'''
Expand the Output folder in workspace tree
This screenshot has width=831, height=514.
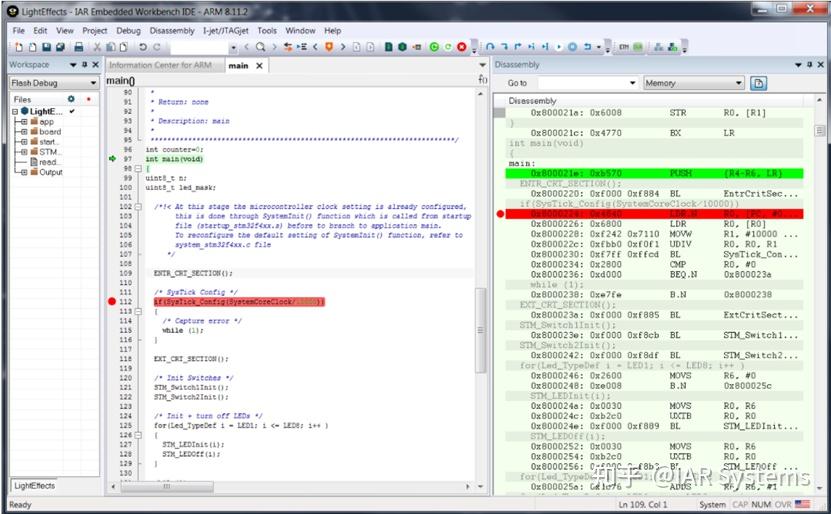[24, 172]
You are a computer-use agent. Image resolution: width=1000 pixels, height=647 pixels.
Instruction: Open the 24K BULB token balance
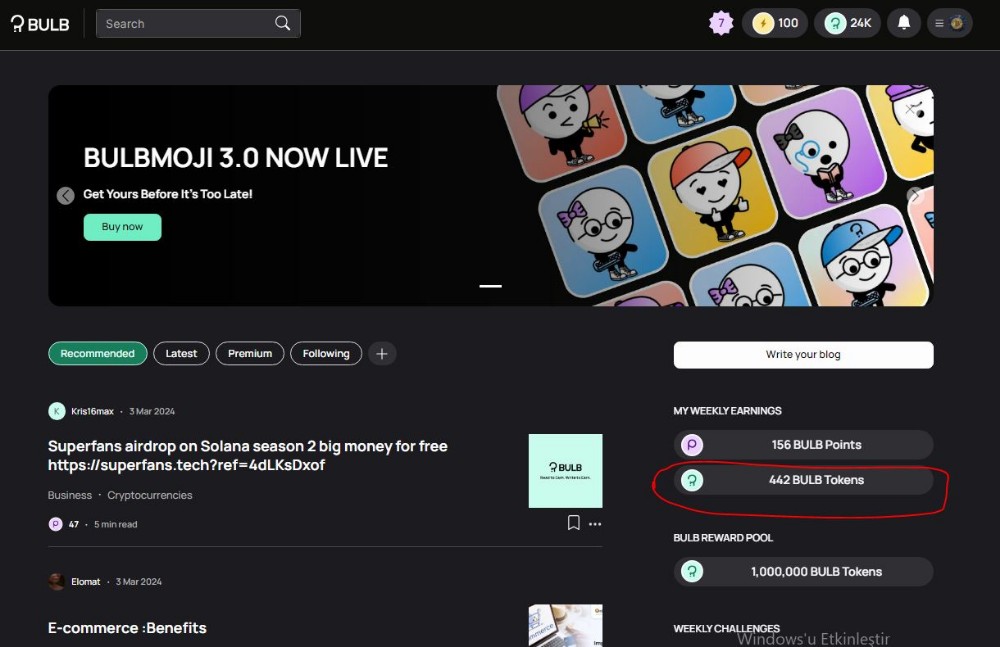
'''
* **What you will do**
Exact copy, no pictures: please print the data above once more.

* **Written response**
Expand the Output folder in workspace tree
This screenshot has width=831, height=514.
[24, 172]
You are a computer-use agent. Image resolution: width=1000 pixels, height=647 pixels.
Instruction: Open the 24K BULB token balance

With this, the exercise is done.